Submission of Matters to a Vote of Security Holders – The registrant’s Nominating and Governance Committee will consider nominees to the board of directors recommended by shareholders when a vacancy becomes available. Shareholders who wish to recommend a nominee should send nominations that include biographical information and set forth the qualifications of the proposed nominee to the registrant’s Secretary.
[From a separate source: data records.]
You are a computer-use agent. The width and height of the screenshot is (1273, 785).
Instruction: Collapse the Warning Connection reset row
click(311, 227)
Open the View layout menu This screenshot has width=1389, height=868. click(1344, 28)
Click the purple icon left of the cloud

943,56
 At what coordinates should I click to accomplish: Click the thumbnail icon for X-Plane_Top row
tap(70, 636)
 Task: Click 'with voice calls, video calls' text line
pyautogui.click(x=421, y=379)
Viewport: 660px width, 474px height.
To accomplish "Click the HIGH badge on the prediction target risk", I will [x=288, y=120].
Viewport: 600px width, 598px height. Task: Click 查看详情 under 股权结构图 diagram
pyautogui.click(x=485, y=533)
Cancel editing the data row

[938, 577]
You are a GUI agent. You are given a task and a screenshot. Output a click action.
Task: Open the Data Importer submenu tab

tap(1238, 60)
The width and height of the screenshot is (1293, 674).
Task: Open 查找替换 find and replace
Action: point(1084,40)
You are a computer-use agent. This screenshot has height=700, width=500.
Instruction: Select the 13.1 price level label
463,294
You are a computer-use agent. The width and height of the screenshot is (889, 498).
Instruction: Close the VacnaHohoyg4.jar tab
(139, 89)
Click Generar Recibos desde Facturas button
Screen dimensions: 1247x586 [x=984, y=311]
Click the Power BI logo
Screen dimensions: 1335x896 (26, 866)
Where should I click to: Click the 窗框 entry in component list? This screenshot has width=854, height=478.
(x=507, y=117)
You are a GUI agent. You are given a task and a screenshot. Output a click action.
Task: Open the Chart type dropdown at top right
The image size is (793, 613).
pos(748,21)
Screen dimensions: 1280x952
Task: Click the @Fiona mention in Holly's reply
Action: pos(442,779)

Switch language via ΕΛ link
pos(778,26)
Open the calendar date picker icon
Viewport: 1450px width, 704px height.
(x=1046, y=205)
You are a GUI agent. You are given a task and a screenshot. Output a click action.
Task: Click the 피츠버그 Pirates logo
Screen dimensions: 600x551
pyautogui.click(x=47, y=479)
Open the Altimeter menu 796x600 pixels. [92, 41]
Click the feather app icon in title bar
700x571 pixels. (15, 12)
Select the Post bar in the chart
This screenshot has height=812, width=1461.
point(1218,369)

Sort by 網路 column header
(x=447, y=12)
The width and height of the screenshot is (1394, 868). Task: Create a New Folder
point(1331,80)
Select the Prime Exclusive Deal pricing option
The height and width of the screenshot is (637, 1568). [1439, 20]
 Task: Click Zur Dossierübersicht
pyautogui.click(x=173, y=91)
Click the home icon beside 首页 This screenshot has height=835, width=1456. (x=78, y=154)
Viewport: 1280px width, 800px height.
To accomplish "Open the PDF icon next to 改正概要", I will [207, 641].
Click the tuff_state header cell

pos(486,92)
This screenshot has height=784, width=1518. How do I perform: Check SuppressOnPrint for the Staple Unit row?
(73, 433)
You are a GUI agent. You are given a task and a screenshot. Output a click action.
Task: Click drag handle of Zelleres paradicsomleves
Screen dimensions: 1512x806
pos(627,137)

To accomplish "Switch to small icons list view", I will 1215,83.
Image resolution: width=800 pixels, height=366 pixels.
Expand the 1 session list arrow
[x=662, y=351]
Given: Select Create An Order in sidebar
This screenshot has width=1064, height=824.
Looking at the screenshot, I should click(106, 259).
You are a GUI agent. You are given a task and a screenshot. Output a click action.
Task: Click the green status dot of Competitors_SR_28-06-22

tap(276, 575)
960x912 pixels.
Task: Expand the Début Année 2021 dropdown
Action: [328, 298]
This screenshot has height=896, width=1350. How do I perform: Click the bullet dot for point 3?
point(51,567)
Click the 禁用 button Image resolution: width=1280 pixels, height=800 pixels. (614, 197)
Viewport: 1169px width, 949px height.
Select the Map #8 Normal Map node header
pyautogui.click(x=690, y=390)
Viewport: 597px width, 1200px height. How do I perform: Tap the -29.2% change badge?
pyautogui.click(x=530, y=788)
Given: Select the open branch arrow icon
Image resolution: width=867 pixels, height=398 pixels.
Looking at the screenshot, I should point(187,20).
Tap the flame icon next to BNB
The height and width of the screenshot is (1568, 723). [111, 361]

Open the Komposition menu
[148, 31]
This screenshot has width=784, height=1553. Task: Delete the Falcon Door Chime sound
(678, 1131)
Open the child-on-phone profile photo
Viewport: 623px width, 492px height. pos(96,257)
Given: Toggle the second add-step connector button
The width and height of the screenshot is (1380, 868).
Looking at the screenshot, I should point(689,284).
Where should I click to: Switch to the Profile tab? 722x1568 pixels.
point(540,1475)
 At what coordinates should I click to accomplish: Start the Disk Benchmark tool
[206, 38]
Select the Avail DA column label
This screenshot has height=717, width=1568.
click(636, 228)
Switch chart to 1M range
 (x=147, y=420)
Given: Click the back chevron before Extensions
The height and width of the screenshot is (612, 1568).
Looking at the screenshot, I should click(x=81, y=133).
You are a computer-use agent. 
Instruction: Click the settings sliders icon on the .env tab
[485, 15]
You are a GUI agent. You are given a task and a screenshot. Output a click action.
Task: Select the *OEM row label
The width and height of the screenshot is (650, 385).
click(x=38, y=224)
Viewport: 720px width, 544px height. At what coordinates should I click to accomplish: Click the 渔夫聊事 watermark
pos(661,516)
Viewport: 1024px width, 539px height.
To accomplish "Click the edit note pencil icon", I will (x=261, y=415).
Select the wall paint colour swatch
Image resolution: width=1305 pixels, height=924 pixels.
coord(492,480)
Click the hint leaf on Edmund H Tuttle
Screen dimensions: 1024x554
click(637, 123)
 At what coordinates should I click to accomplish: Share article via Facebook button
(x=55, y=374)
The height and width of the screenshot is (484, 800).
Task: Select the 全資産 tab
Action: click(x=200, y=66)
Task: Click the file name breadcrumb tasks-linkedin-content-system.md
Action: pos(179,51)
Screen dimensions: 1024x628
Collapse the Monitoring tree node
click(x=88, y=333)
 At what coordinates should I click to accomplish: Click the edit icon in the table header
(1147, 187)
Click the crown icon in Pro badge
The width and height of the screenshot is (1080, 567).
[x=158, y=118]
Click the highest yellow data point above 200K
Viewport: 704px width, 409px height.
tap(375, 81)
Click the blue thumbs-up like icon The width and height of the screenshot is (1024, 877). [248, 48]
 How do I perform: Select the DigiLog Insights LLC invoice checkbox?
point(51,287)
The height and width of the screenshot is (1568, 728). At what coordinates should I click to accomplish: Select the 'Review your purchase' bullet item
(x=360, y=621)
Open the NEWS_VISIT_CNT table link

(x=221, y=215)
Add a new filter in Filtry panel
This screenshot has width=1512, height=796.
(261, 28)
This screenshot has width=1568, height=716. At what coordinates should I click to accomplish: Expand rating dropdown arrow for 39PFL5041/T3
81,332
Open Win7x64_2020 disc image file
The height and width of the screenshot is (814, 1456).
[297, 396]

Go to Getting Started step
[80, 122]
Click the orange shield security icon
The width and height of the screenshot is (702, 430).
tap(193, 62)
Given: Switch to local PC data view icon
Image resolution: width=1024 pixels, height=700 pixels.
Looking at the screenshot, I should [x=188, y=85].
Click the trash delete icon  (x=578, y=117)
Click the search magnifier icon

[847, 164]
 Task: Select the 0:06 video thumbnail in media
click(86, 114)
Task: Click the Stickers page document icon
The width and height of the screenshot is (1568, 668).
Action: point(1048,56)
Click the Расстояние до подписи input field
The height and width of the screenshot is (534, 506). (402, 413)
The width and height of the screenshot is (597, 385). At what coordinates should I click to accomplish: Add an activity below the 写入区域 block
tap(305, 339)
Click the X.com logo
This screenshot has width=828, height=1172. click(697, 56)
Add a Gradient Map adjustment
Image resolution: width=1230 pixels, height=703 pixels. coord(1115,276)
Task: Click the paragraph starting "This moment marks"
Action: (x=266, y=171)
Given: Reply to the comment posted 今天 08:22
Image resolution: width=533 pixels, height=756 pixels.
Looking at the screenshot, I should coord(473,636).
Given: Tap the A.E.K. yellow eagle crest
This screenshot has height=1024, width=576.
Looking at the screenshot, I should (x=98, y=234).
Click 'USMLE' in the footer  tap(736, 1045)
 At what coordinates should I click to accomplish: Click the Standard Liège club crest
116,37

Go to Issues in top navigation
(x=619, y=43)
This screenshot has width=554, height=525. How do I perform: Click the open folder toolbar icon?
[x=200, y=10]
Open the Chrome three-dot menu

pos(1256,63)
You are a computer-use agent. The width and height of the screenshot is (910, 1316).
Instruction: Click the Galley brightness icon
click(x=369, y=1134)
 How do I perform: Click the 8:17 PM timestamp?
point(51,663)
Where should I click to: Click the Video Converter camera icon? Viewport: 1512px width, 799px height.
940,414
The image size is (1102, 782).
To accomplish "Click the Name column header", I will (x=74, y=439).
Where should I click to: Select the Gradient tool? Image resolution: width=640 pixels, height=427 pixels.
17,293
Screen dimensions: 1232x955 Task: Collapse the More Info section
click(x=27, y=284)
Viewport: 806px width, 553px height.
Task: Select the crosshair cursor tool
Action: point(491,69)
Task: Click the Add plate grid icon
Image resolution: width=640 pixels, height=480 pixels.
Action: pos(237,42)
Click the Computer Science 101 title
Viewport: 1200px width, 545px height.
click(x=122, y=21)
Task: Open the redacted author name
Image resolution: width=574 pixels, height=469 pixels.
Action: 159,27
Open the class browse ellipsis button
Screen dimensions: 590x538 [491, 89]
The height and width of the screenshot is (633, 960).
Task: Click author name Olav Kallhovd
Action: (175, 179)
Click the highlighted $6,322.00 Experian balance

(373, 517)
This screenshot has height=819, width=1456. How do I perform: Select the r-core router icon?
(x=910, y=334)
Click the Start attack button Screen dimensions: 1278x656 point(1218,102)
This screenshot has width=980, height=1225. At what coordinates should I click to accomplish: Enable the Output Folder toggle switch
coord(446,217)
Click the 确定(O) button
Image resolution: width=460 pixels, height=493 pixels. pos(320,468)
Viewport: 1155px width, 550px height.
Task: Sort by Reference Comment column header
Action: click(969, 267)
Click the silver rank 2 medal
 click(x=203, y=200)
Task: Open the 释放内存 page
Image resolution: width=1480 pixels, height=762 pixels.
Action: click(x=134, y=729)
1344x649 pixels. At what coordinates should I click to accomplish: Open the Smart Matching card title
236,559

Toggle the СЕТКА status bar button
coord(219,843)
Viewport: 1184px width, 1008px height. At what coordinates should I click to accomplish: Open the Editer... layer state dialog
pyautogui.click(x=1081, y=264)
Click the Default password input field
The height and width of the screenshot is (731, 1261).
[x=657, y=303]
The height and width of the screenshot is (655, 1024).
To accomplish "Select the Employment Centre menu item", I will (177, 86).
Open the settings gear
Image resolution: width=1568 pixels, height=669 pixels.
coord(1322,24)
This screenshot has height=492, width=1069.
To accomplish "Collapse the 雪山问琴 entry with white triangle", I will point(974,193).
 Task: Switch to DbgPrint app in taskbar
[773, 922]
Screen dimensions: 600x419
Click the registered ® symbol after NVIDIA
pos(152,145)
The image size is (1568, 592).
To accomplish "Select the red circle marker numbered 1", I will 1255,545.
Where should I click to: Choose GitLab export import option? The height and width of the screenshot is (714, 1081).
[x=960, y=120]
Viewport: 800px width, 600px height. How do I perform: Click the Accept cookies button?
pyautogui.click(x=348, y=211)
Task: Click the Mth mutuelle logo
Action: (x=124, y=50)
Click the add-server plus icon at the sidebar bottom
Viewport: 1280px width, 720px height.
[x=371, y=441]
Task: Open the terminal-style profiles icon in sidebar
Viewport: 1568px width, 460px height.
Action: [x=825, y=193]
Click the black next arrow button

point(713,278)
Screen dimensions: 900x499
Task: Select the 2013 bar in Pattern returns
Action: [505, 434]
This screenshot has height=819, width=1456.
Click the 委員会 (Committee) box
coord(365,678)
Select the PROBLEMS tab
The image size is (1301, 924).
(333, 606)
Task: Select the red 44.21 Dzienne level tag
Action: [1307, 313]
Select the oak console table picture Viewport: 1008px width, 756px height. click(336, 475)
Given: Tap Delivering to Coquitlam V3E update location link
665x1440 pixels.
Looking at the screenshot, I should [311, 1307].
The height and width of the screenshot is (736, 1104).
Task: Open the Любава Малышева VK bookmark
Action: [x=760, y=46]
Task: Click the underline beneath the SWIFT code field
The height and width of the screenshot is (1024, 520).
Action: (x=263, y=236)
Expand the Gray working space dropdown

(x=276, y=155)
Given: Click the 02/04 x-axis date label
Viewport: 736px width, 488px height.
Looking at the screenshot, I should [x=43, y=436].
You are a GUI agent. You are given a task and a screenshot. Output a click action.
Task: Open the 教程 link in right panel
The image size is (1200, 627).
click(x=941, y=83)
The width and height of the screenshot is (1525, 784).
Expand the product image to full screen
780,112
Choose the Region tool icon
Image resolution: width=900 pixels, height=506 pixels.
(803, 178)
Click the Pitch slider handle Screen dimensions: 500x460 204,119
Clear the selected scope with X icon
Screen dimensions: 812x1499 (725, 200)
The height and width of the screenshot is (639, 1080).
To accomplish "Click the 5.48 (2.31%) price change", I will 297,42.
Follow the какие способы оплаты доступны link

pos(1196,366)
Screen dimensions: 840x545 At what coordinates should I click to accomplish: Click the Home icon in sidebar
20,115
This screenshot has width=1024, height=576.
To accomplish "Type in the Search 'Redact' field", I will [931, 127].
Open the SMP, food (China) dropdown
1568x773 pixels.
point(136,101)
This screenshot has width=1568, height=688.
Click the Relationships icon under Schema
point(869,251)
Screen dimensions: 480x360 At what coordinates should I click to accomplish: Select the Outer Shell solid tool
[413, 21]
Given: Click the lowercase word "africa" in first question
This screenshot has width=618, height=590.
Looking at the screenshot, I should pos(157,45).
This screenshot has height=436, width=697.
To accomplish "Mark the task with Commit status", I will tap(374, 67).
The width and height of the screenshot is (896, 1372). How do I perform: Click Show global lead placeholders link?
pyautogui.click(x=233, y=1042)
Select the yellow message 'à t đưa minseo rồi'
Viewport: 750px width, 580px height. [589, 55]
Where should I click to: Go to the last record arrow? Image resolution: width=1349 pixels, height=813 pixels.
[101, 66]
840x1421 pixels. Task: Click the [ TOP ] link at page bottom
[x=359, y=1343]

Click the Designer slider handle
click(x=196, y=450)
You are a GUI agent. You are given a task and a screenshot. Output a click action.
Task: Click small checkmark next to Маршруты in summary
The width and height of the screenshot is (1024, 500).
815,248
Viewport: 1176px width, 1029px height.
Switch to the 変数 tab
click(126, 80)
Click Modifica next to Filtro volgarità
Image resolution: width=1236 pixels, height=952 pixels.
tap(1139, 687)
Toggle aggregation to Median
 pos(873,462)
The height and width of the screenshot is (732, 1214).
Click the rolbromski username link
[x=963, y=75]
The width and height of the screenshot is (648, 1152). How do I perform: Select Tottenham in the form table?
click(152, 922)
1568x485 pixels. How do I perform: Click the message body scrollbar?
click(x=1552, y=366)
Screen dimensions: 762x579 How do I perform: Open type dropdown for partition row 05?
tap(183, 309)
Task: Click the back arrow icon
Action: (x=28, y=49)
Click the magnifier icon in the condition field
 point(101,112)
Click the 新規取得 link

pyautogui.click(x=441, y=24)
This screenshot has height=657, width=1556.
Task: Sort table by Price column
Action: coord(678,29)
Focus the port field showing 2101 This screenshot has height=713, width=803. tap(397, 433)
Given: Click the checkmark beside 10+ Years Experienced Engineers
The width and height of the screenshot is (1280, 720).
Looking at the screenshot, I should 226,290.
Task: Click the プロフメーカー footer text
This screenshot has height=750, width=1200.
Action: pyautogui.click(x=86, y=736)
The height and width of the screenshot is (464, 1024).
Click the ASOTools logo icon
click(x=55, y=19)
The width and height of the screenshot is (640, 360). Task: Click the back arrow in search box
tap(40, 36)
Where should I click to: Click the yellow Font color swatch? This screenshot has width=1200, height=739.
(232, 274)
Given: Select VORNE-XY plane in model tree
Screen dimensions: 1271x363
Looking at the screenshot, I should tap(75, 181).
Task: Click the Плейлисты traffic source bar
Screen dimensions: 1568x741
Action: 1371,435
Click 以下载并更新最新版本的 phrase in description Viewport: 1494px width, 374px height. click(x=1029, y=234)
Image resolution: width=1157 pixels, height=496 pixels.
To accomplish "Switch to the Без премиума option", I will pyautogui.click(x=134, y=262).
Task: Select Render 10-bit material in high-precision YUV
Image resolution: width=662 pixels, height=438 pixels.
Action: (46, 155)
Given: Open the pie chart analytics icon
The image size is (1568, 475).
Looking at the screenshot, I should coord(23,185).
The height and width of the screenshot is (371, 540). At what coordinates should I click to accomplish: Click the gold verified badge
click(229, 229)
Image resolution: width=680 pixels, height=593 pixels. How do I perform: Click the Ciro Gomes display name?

There have been no material changes to these procedures.

   

Item 11 –

Controls and Procedures

   

11(a) –

The registrant’s principal executive and principal financial officers or persons performing similar functions have concluded that the registrant’s disclosure controls and procedures (as defined in Rule 30a-3(c) under the Investment Company Act of 1940, as amended (the “1940 Act”)) are effective as of a date within 90 days of the filing of this report based on the evaluation of these controls and procedures required by Rule 30a-3(b) under the 1940 Act and Rule 15(d)-15(b) under the Securities Exchange Act of 1934, as amended.

   

11(b) –

There were no changes in the registrant’s internal control over financial reporting (as defined in Rule 30a-3(d) under the 1940 Act) that occurred during the second fiscal quarter of the period covered by this report that have materially affected, or are reasonably likely to materially affect, the registrant’s internal control over financial reporting.

   

Item 12 –

Exhibits attached hereto

   

12(a)(1) –

Code of Ethics – See Item 2

   

12(a)(2) –

Certifications – Attached hereto

   

12(a)(3) –

Not Applicable

   

12(b) –

Certifications – Attached hereto

 


  Pursuant to the requirements of the Securities Exchange Act of 1934 and the Investment Company Act of 1940, the registrant has duly caused this report to be signed on its behalf by the undersigned, thereunto duly authorized.
   
  BlackRock Focus Value Fund, Inc.
   
 

By:

/s/ Anne F. Ackerley  
    Anne F. Ackerley
    Chief Executive Officer of
    BlackRock Focus Value Fund, Inc.
   
  Date: August 21, 2009
   
  Pursuant to the requirements of the Securities Exchange Act of 1934 and the Investment Company Act of 1940, this report has been signed below by the following persons on behalf of the registrant and in the capacities and on the dates indicated.
   
 

By:

/s/ Anne F. Ackerley  
    Anne F. Ackerley
    Chief Executive Officer (principal executive officer) of
    BlackRock Focus Value Fund, Inc.
   
  Date: August 21, 2009
   
 

By:

/s/ Neal J. Andrews  
    Neal J. Andrews
    Chief Financial Officer (principal financial officer) of
    BlackRock Focus Value Fund, Inc.